**Assignment**
Could you set down the records below exactly as they are, with no pictures?

**Record extracts**
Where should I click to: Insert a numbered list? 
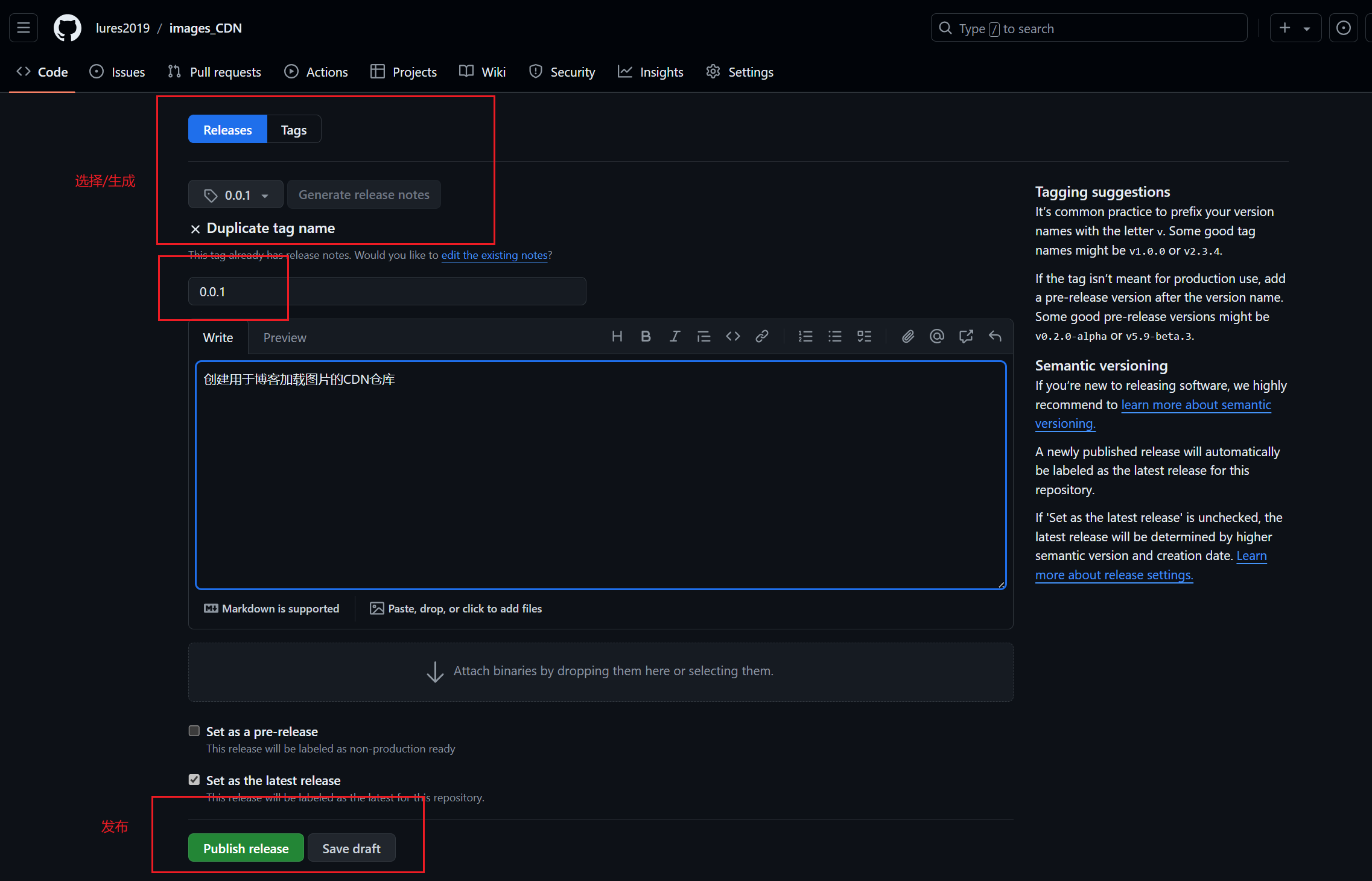pyautogui.click(x=805, y=336)
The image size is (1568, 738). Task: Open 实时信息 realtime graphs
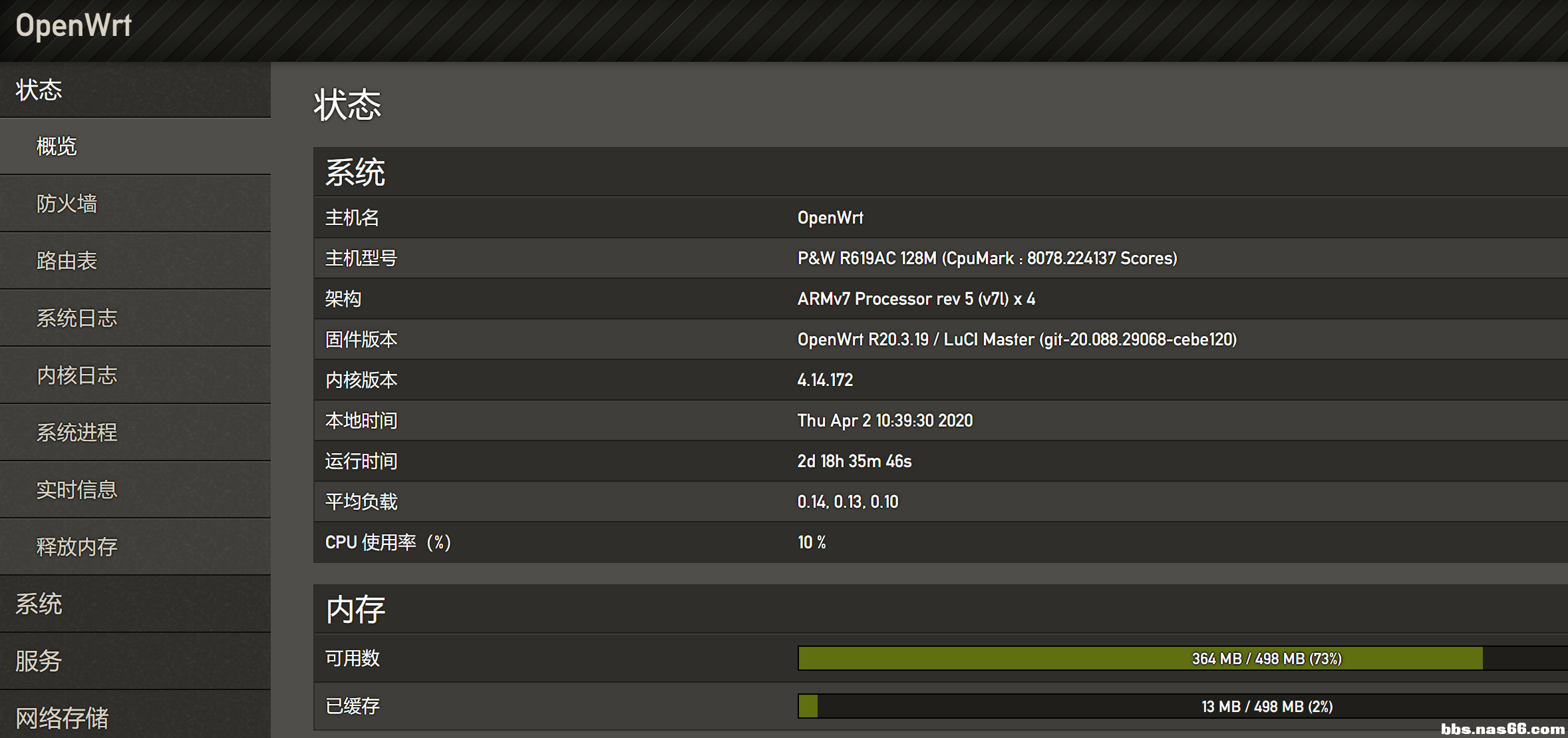(x=77, y=490)
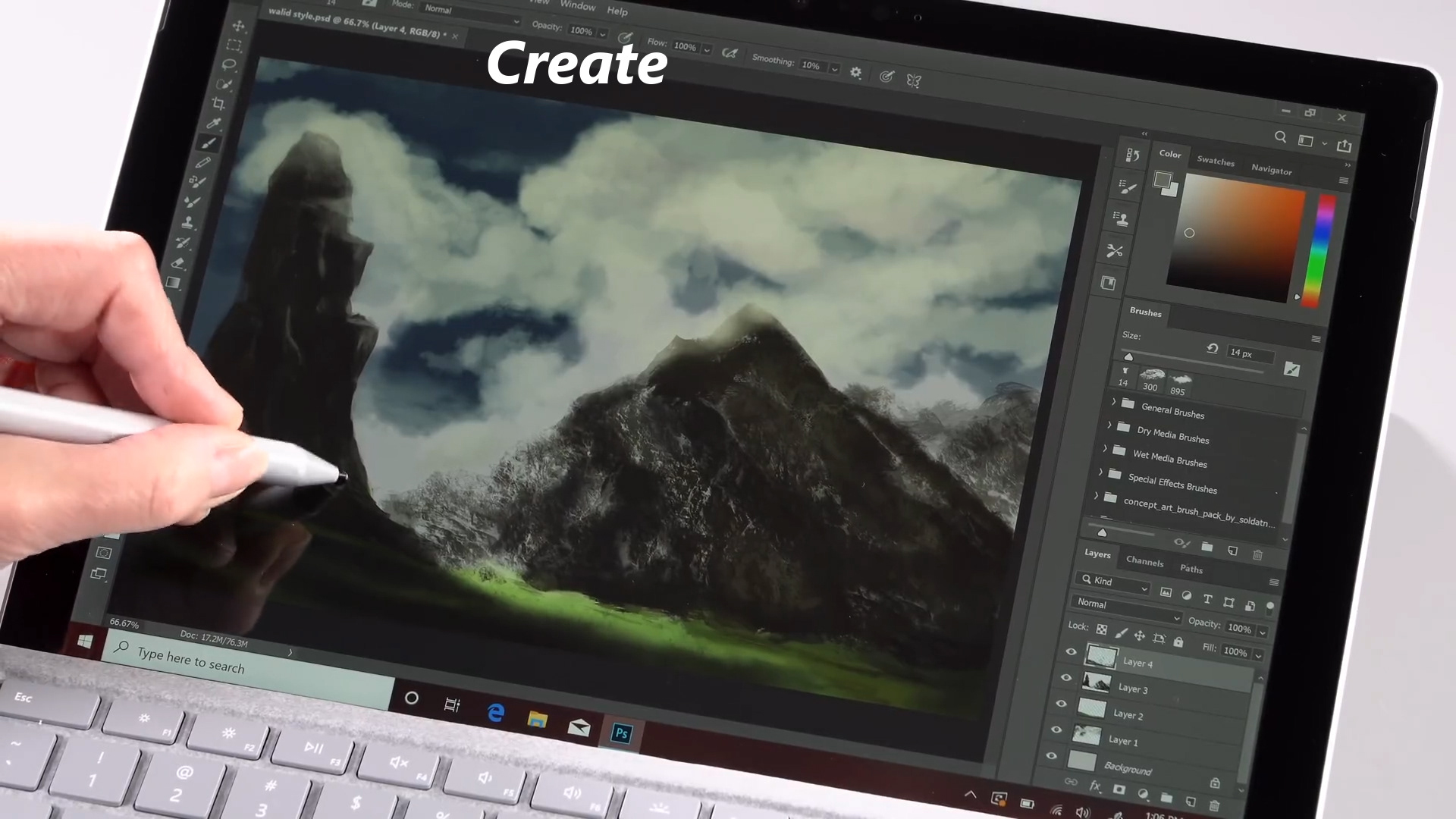The height and width of the screenshot is (819, 1456).
Task: Select the Clone Stamp tool
Action: click(x=188, y=223)
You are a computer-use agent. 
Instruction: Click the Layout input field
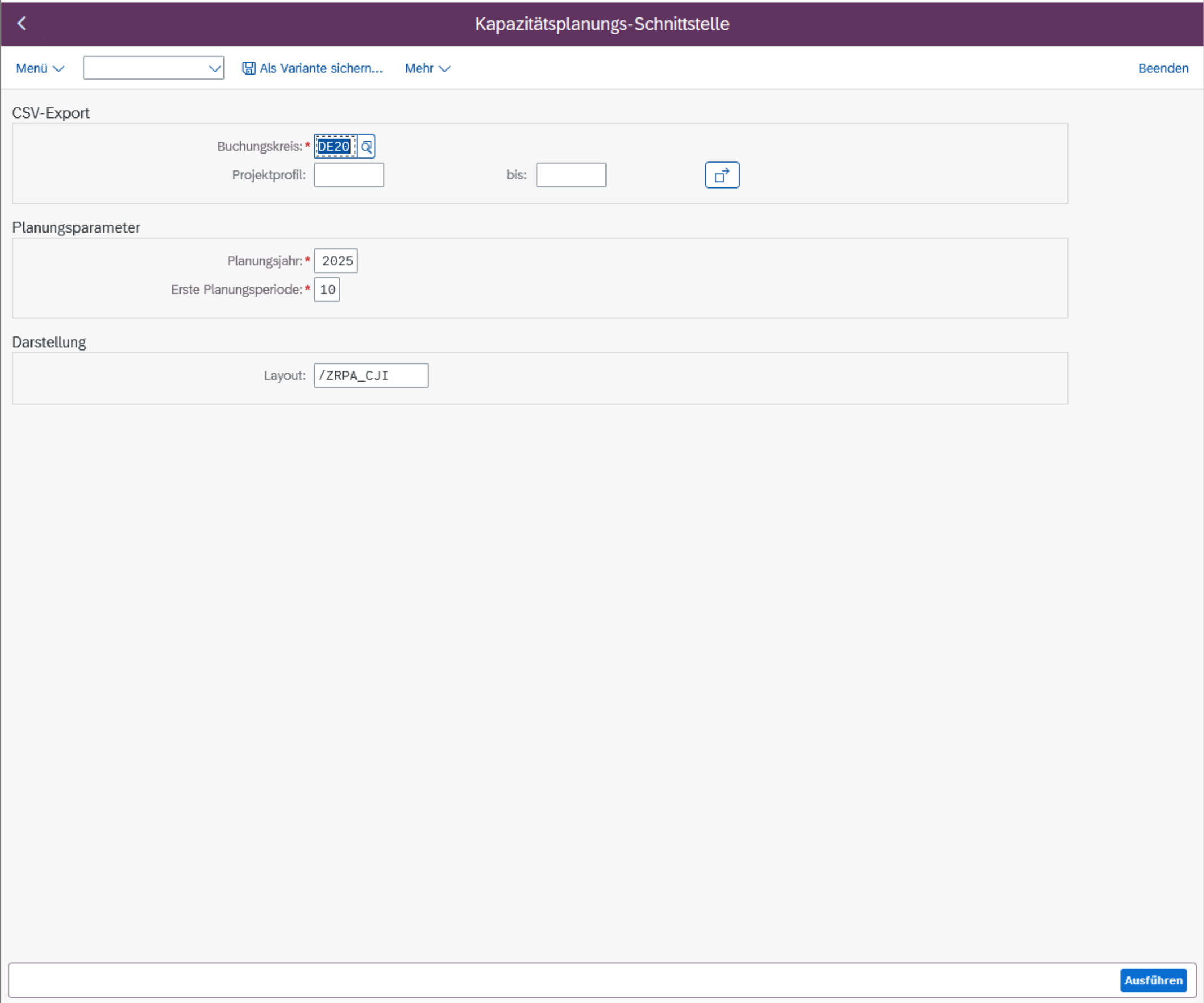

**Exercise answer**
Where should I click to: Insert a numbered list? 
pyautogui.click(x=805, y=336)
The image size is (1568, 738). Task: Open 实时信息 realtime graphs
(x=77, y=490)
The height and width of the screenshot is (819, 1456).
Task: Select the Clone Stamp tool
Action: click(x=188, y=223)
You are a computer-use agent. 
Instruction: Click the Layout input field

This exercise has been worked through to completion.